Obeidallah compared the media’s coverage of Trump’s tweeting to the likes of the Kardashians, where every little moment puts the press into overdrive.
“Right now, the media follows every tweet. Donald Trump tweets and it’s like Pavlov’s dog and they start salivating and they start covering it,” Obeidallah said.
Trump has not held a press conference since July, shortly after he accepted the Republican party nomination in Cleveland. And this lack of access granted to the press has given the tweets more value.
“The problem is he doesn’t have to do a press conference because we slavishly read everything he tweets,” Reid added.
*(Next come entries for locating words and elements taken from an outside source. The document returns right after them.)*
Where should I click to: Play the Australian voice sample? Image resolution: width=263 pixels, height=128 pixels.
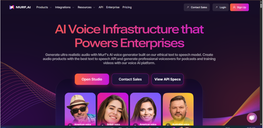(x=168, y=125)
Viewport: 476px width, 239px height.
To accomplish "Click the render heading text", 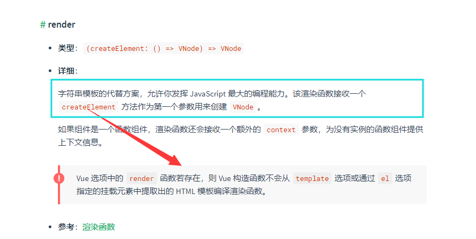I will pyautogui.click(x=61, y=24).
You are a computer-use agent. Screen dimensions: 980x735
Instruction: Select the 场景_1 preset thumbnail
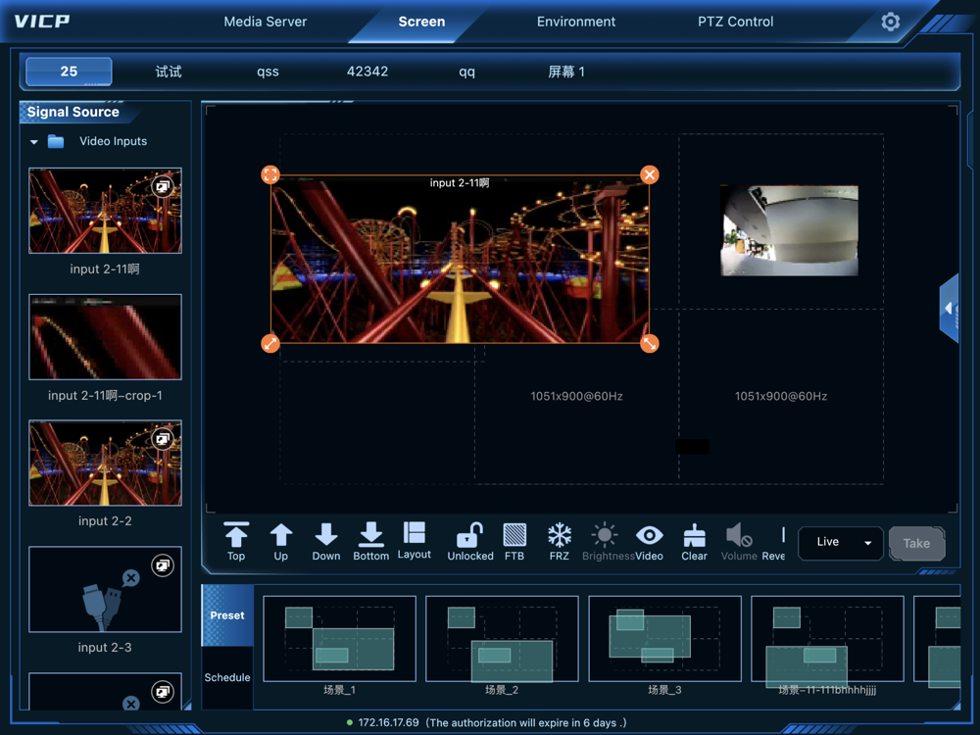click(339, 639)
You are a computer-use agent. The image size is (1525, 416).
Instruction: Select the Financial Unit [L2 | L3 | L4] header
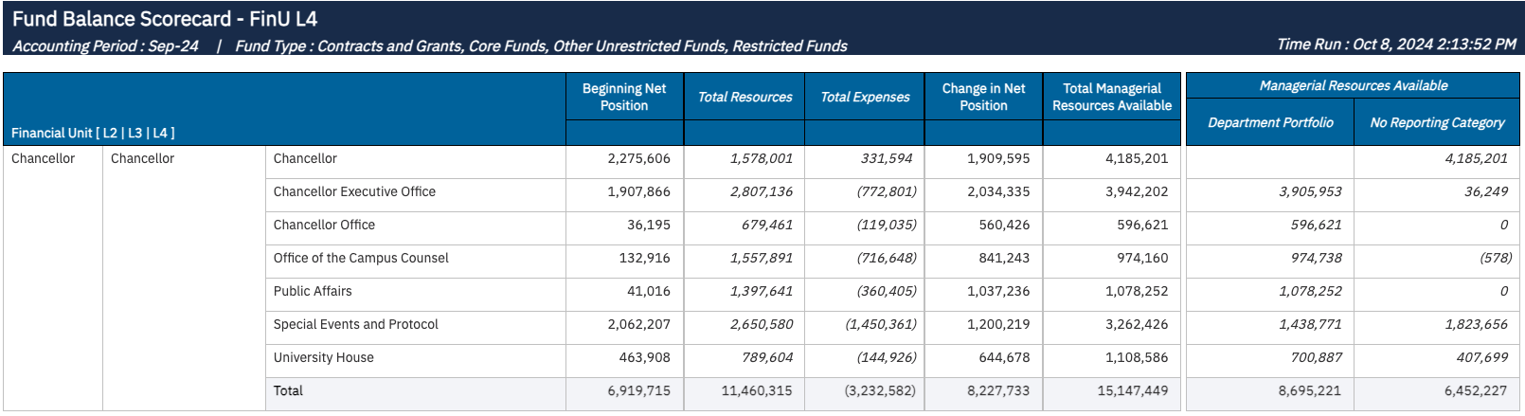[93, 133]
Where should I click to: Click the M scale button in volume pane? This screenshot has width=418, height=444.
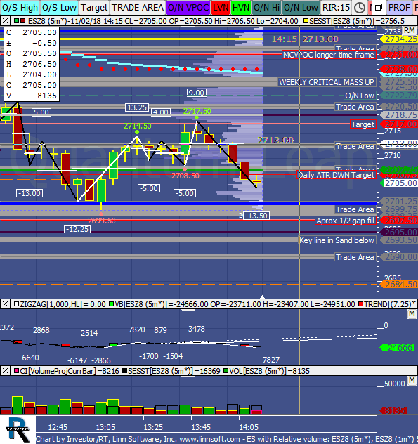pos(412,380)
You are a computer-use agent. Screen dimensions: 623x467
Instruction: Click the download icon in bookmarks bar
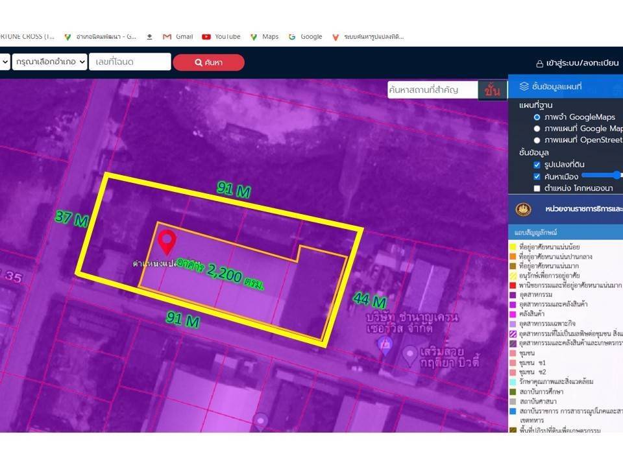pyautogui.click(x=150, y=37)
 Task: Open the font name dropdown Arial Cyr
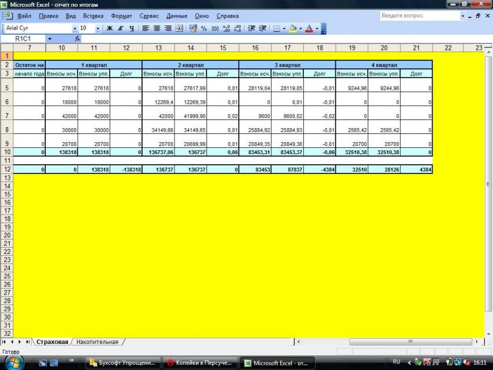pyautogui.click(x=74, y=28)
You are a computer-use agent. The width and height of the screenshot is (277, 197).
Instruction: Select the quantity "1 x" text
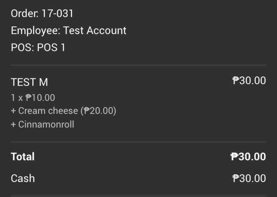click(x=17, y=98)
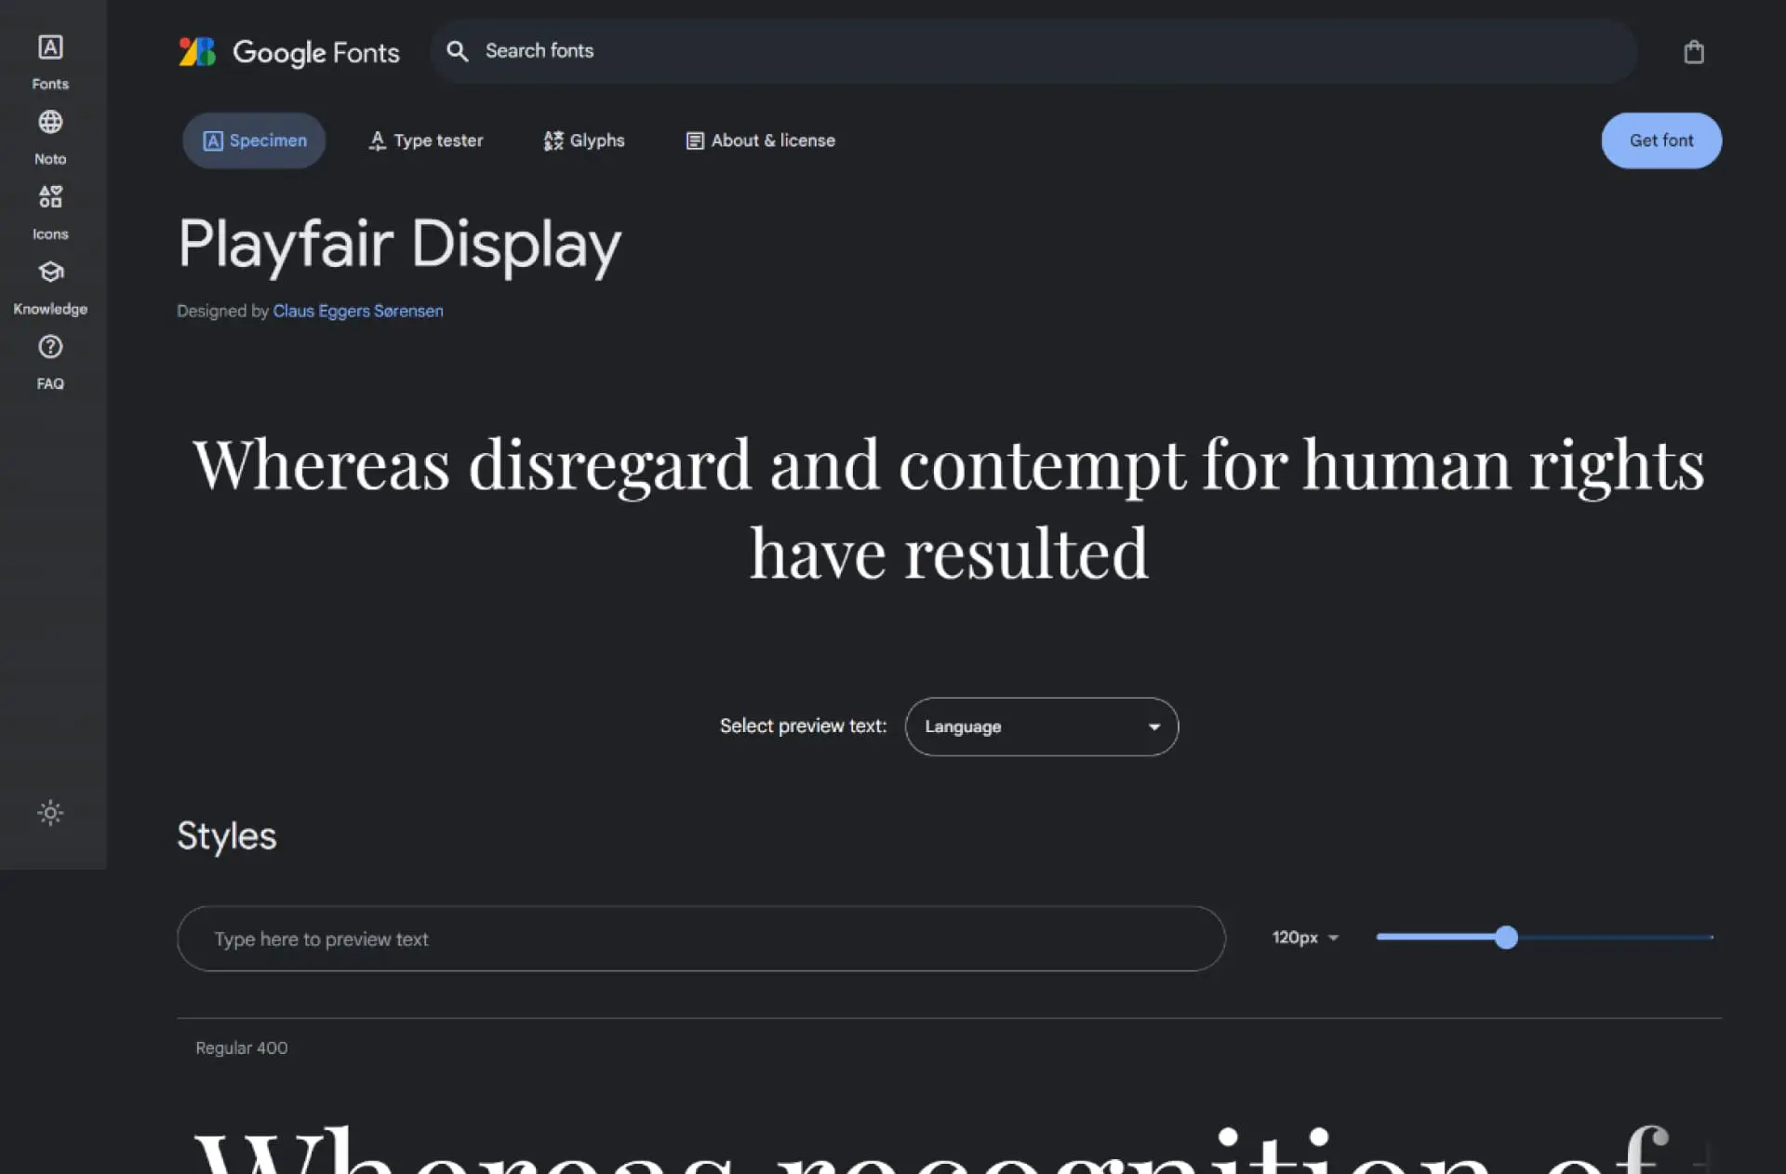The image size is (1786, 1174).
Task: Click Get font button
Action: [1661, 140]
“If we for a week said ‘well we’re not going to cover anything you say unless you say it in a press conference then literally we won’t put you on TV unless you do it in front of us, unless you come to us, we won’t put you on TV.’ If the media did that for a week, Dean, he’d do a press conference.”
And while Trump has scheduled his first press conference as president-elect for Wednesday, it’s taking place during a particularly chaotic time — one day after President Obama’s primetime farewell address, in the midst of Congressional hearings on cabinet nominations and barely a week before inauguration.
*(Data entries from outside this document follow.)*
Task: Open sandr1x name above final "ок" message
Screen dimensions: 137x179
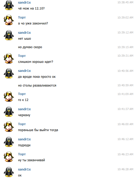Action: tap(24, 169)
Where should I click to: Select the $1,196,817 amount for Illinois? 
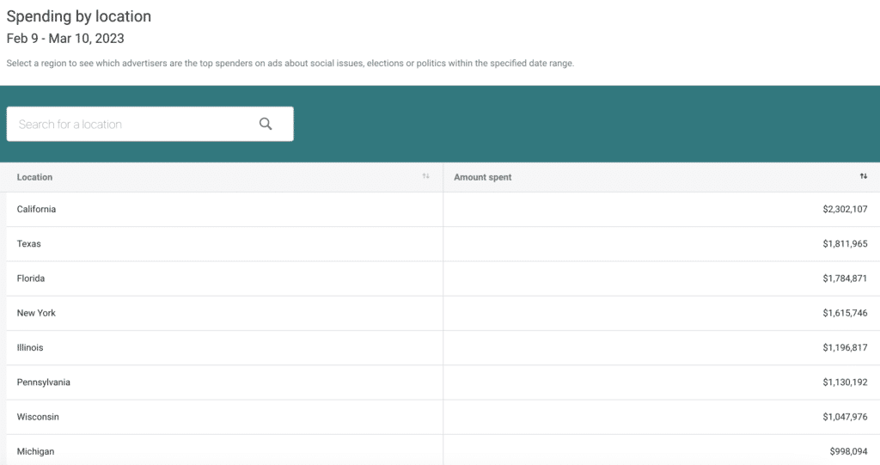tap(844, 347)
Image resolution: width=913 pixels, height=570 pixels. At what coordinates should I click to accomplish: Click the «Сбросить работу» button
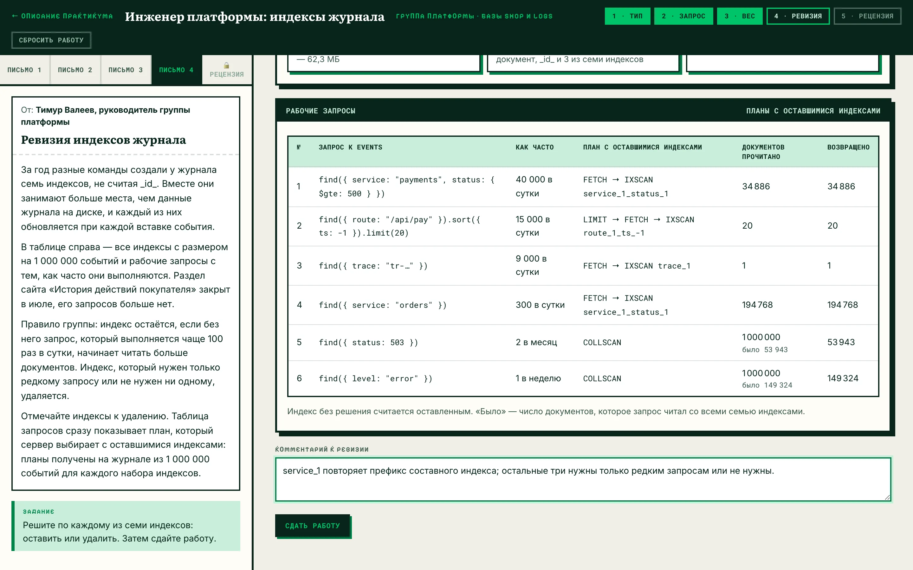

Although Trump has refused to speak directly to the press himself, he’s sent surrogates to the various networks as a representative for himself and his administration. However, as Obeidallah explained, these appearances have generated “a sense he’s not telling anyone anything,”
“He’s contradicting them to the point where Sean Spicer or Kellyanne Conway is losing their credibility,” Reid said. “Because they keep going – sticking their neck out and saying ‘he believes X’ and then he tweets and contradicts them and says ‘no, I’m saying Y.’ So since he’s undermining his own people, at this point, they’re credibility is at stake.”
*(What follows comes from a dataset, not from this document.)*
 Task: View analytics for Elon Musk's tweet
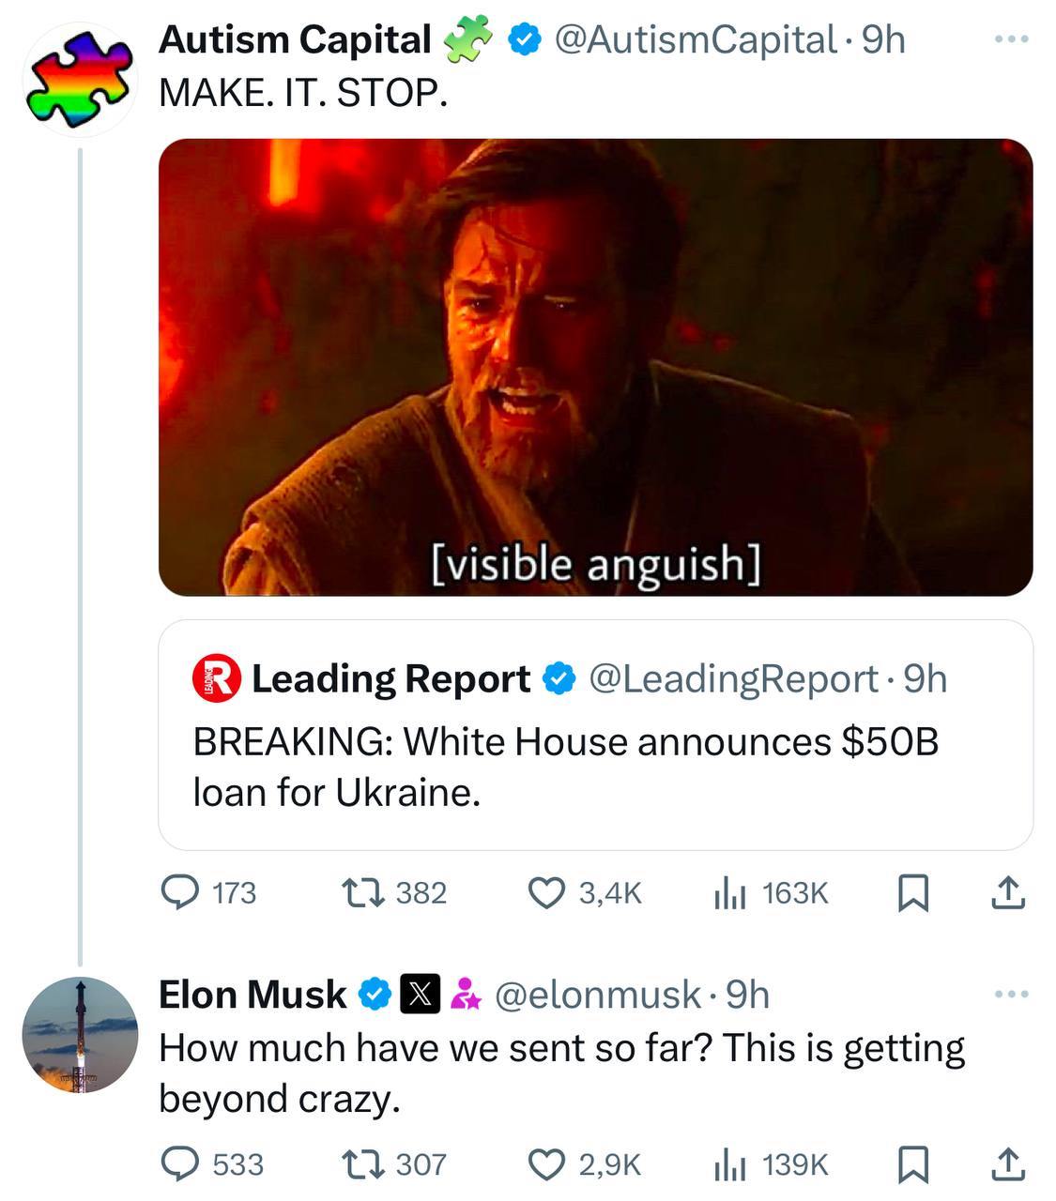[729, 1164]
“We need to have confidence that when they’re speaking to us they speak for him,” she added.
Reid said it ultimately comes down to the decisions of hosts and networks to choose how to cover this new administration.
“The only thing we have left is our airwaves and our choices,” Reid concluded. “And if the media were to all get together and say ‘you know what, until you give a press conference, we’re not going to read anything you say for a week.’ Try it for a week, and see what happens.”